A single issue of Linguistic Inquiry may contain 30-40 proposed parameters (Lightfoot 1999:259)


      Newmeyer provides the following estimate for the number of functional heads:

            a. 32 in the IP domain (Cinque 1999)

            b. 30 for DP (Longobardi 2003)

            c. 5 for Adjective Phrase

            d. 12 or more for CP (Rizzi 1997)

            e. 4 for clitic inversion (Poletto 2000)

            f. 6 for thematic roles (Damonte 2004)

            g. 4 for Neg phrase (Zanuttini 2001)


   d. Parameters are hierarchically/implicationally organized

There is little published work on the implicational organization of parameters with the exception of Baker’s ‘The Atoms of Language’. Baker proposes the Parameter Hierarchy (PH).

 

The PH’s predictions about frequency do not hold, e.g. polysynthetic vs. nonpolysynthetic. It also predicts that null subject languages will be rare.

 

The PH is a revival of the holistic typology approach that tries to isolate language types, but it is clear that typological properties crossclassify with one another rather than being organized hierarchically.
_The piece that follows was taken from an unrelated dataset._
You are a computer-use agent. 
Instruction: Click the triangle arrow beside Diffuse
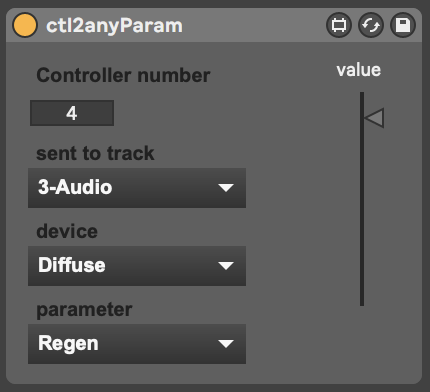tap(226, 266)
   e. Parameters predict unexpected clusterings of morphosyntactic properties

Parametric properties do not cluster together across unrelated languages, e.g. pro-drop.

 

Many studies that propose parameters only examine a single language. Rule-based accounts handle clustering within a single language just as easily.


   f. Parameters are innate

The absence of parameters has no bearing on innateness. Parameter theory is one argument for UG; the other comes from poverty of the stimulus arguments.


   g. Parameters are easier to learn than rules

      Exposure to utterances isn’t sufficient to set parameters, e.g. the 32 IP projections for adverbs

 

There is no common feature in English, Chinese and Japanese that children can use for the negative setting of the ergative parameter.


      Children need to have their grammar in place to benefit from triggers, e.g. expletives.

 

Children have to acquire the hard stuff at the periphery anyway so parameters don’t add any benefit.


      There is no psycholinguistic evidence of a difference between core and periphery.


      Children acquire language-specific structures early, regardless of their rarity.


   h. Parametric change is different than rule-based change

      There is no evidence to support Lightfoot’s claims for parametric change.

 

Newmeyer claims that parameters can be replaced by independently needed principles of performance.



Ambiguity of Principles and Parameters


Another problem children face is learning which principles or parameters apply in specific linguistic contexts. An innate knowledge of principles and parameters does not provide information about their application to features in specific languages.


 

References

 

Newmeyer, Frederick J. 2004. Against a parameter-setting approach to typological variation. Linguistic Variation Yearbook 4.181-234.

Newmeyer, Frederick J. 2005. Possible and Probable Languages: A Generative Perspective on Linguistic Typology. Oxford: Oxford University Press.